=== Assigned task ===
Print out the entries from the line containing "Click the artillery-vs-tank skill icon" through the last line, exactly, and print nothing else. Pictures are not copied.

:: Available records

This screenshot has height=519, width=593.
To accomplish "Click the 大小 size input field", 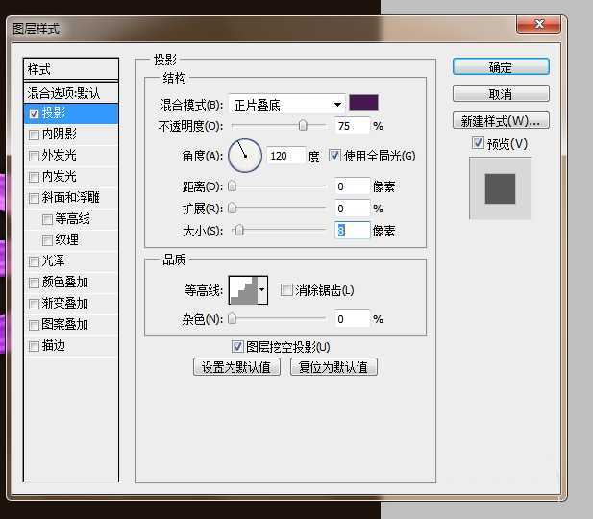I will click(x=352, y=230).

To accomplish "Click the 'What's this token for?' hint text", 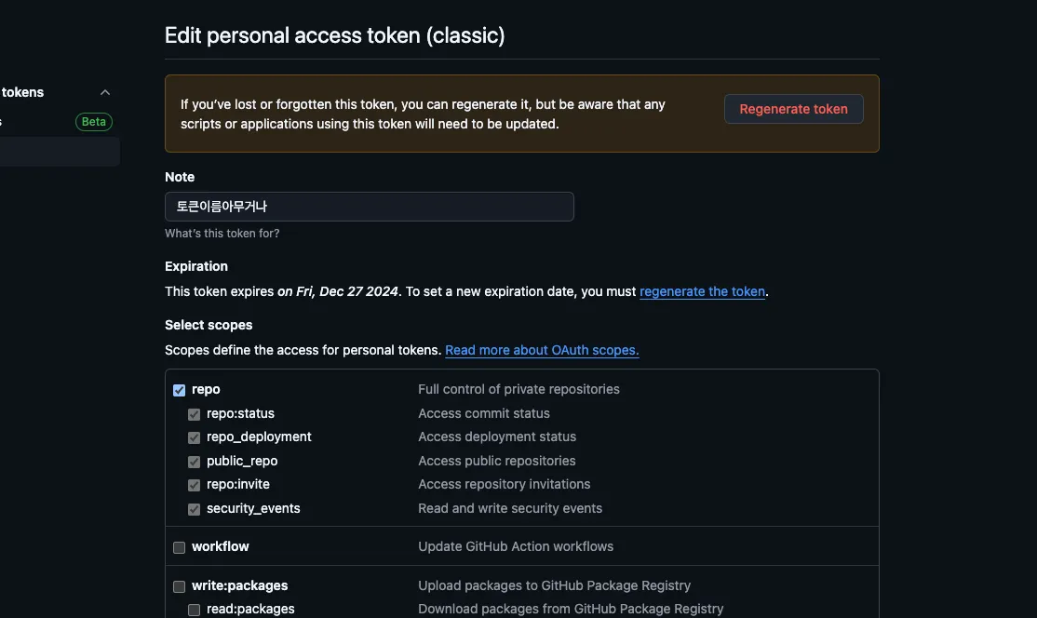I will pos(222,234).
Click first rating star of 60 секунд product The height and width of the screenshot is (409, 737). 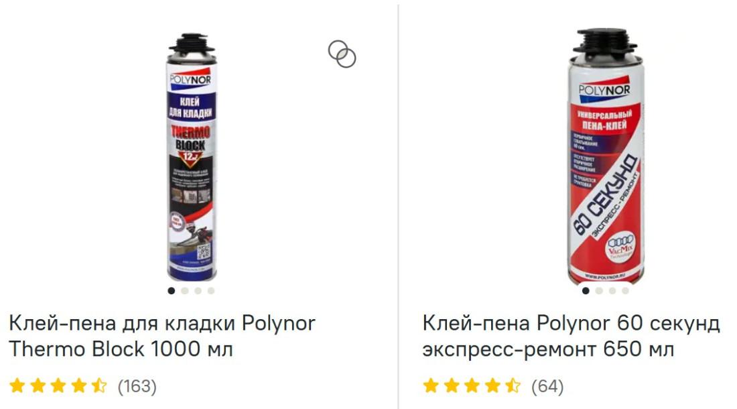(x=431, y=386)
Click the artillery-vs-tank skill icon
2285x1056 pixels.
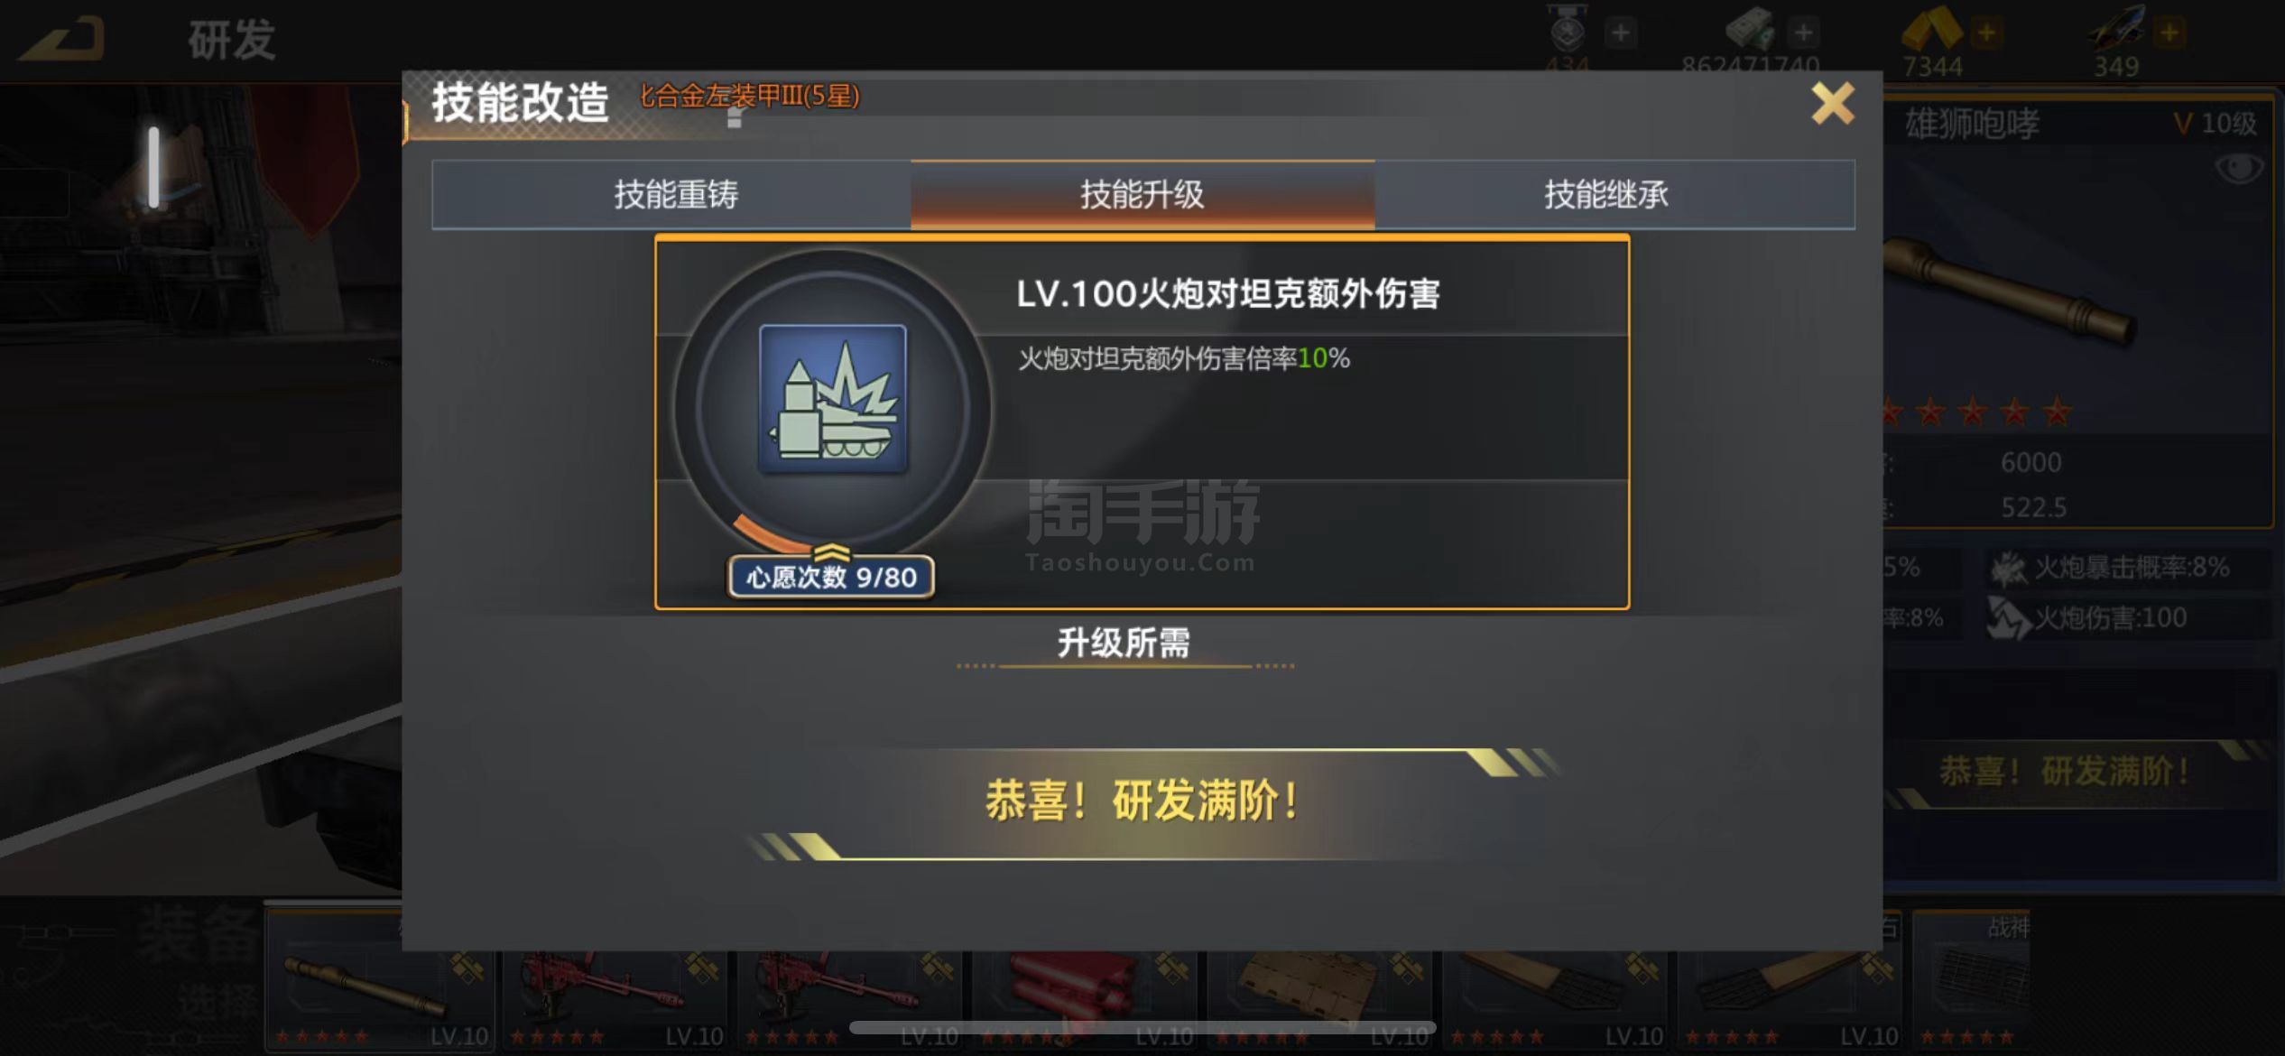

::::

=== Written reply ===
Click the artillery-vs-tank skill icon
2285x1056 pixels.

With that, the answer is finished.